Task brief:
Reproduce the records word for word, beginning at the line that contains "Open Mario's handlebar light photo" and continuing through the end of the records. Leave the pictures out of your reply.

::::::::

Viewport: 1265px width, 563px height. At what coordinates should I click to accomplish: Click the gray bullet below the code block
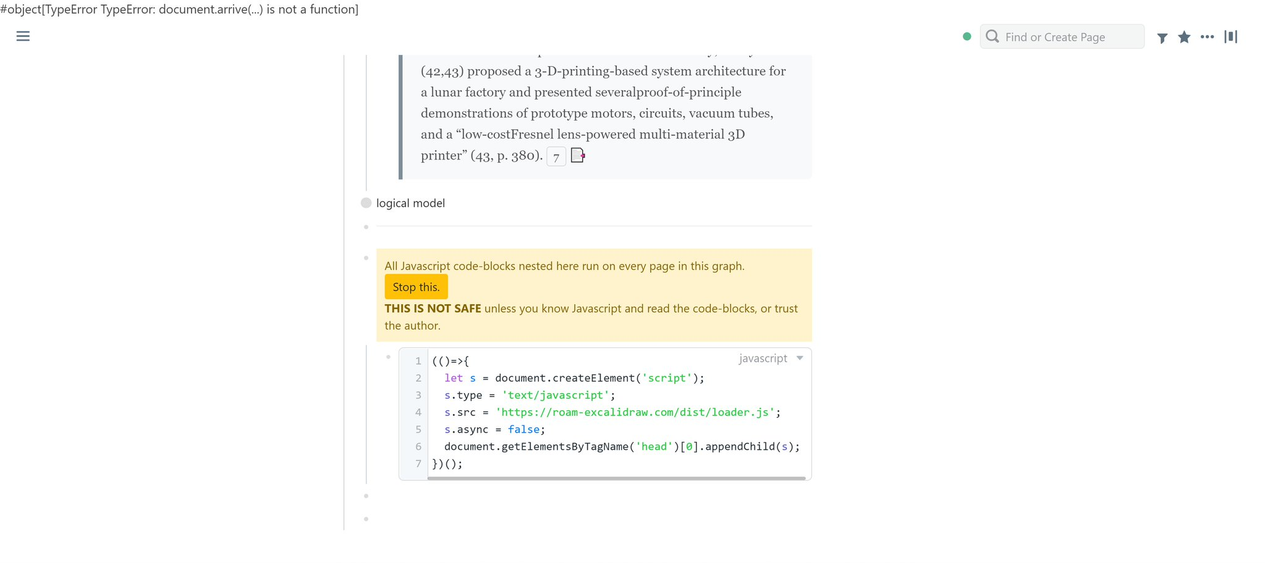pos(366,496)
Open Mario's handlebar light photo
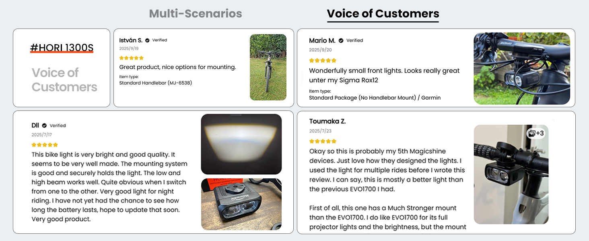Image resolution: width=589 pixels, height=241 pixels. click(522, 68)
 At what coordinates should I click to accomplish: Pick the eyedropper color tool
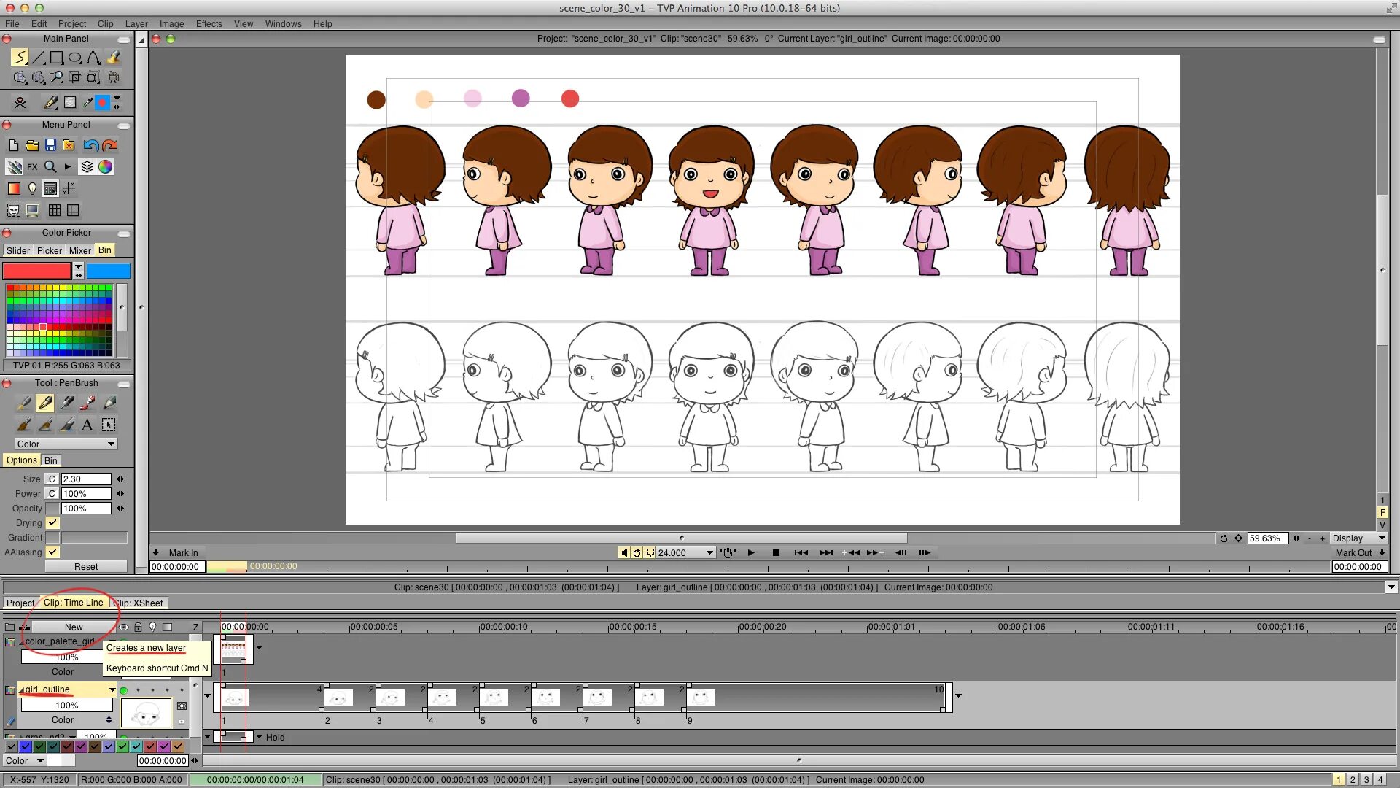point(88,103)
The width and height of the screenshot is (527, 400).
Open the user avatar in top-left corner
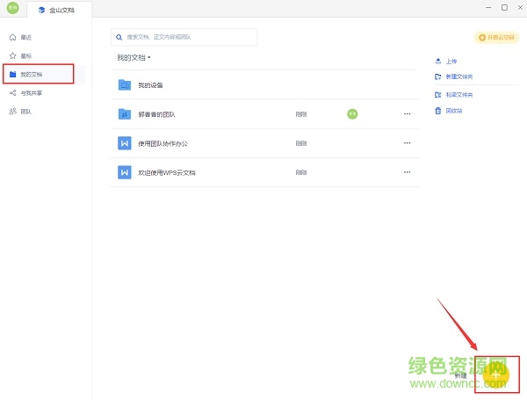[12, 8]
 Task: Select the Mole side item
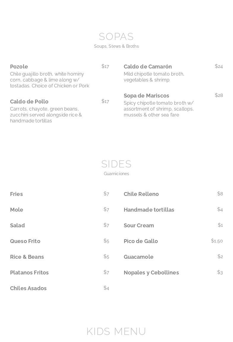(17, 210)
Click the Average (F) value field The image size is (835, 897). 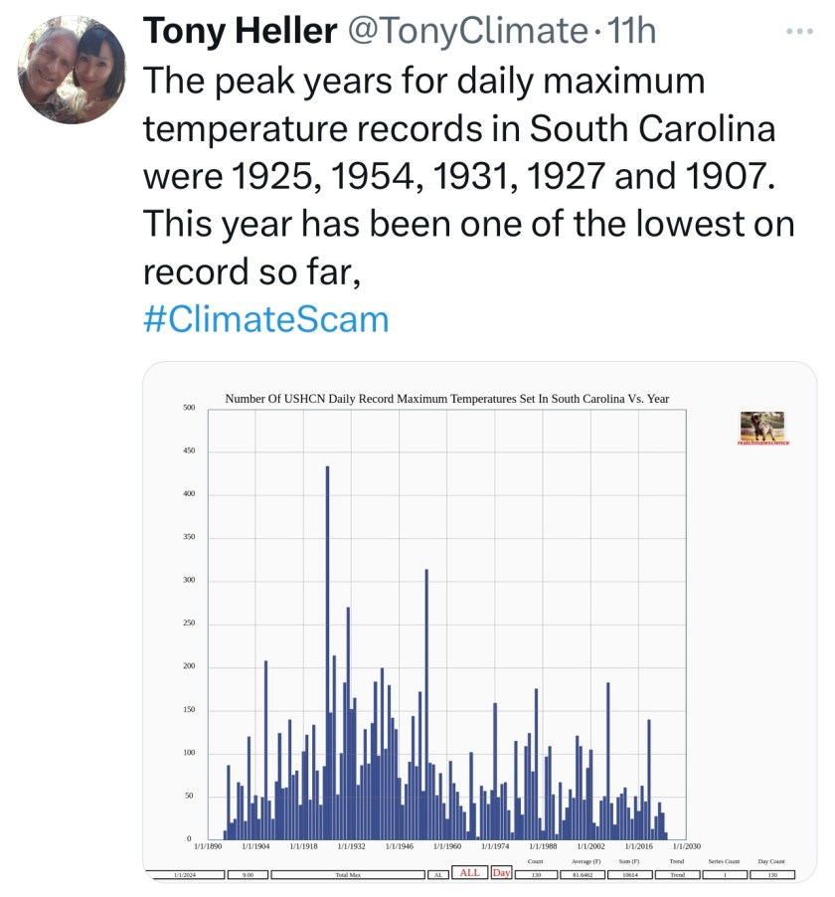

::::::::

Result:
Open Mario's handlebar light photo
Image resolution: width=589 pixels, height=241 pixels. click(522, 68)
 At what coordinates should I click to accomplish: Pick the eyedropper color tool
point(88,103)
The width and height of the screenshot is (527, 400).
Open the user avatar in top-left corner
[12, 8]
 Task: Select the Mole side item
(17, 210)
Click the Average (F) value field The image size is (835, 897). 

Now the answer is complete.